= Sign Language Interpreters Association of New Zealand =

Professional association

The Sign Language Interpreters Association of New Zealand (SLIANZ) is the national professional body that represents the interests of professional sign language interpreters in New Zealand. It was established in 1996, became an incorporated society in 1997, and is an affiliate member of the New Zealand Society of Translators and Interpreters. Internationally it is a member of the World Association of Sign Language Interpreters and constitutes the second largest representative group of sign language interpreters in the WASLI Oceania region, after Australia.

SLIANZ seeks to "represent and advance the profession by informing members and consumers and promoting high standards of practice and integrity in the field". In addition to requiring its members to adhere to Codes of Ethics and Practice, SLIANZ also provides its members with a mentoring programme and is in the process of trying a new professional development system.
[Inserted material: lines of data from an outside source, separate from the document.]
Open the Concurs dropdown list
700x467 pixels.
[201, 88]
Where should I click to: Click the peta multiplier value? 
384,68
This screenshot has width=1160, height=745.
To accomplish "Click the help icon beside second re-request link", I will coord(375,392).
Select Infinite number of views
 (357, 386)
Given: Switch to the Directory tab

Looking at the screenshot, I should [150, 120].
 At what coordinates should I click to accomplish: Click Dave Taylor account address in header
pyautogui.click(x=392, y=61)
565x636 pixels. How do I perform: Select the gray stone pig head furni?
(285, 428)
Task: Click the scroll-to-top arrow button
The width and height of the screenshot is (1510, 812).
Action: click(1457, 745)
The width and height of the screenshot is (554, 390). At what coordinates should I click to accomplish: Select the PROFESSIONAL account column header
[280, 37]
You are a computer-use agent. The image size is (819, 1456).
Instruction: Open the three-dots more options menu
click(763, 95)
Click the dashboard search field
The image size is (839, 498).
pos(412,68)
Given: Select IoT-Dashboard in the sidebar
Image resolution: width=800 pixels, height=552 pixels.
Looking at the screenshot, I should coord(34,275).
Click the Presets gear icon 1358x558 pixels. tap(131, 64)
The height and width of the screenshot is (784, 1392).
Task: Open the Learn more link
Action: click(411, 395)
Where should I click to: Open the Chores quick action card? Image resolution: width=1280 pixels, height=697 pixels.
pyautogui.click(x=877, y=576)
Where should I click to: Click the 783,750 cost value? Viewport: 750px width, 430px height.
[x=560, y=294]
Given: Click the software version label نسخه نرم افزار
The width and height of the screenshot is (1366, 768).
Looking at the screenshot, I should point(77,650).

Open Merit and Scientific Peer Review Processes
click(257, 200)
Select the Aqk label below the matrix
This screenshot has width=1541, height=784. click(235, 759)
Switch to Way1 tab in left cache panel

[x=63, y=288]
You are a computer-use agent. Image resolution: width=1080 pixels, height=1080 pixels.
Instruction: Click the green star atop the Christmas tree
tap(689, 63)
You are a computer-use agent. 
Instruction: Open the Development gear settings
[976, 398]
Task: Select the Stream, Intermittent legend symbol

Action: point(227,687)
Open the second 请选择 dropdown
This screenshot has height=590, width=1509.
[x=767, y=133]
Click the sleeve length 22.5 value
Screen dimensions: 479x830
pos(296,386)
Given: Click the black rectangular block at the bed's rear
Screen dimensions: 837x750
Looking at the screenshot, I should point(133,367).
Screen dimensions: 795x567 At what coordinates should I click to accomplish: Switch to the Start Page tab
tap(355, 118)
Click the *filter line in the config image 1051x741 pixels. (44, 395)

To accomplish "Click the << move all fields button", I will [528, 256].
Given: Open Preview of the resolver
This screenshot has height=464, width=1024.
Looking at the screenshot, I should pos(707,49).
SLIANZ produces a quarterly newsletter, holds an annual conference and keeps a Directory (available on its website) of its "full" members—that is, members who are trained and qualified interpreters.

== Honorary members ==

Dan Levitt: an American interpreter and interpreter trainer and educator contracted by the then New Zealand Association of the Deaf, now known as the Deaf Association of New Zealand, to train the first cohort of sign language interpreters in New Zealand.

Dr. Rachel Locker McKee: interpreter (NZSL / ASL <-> English), interpreter trainer and educator, sign language linguist, founding President of SLIANZ; graduated from the first cohort in 1985.

New Zealand Sign Language Teachers Association: The professional body for teachers of New Zealand Sign Language.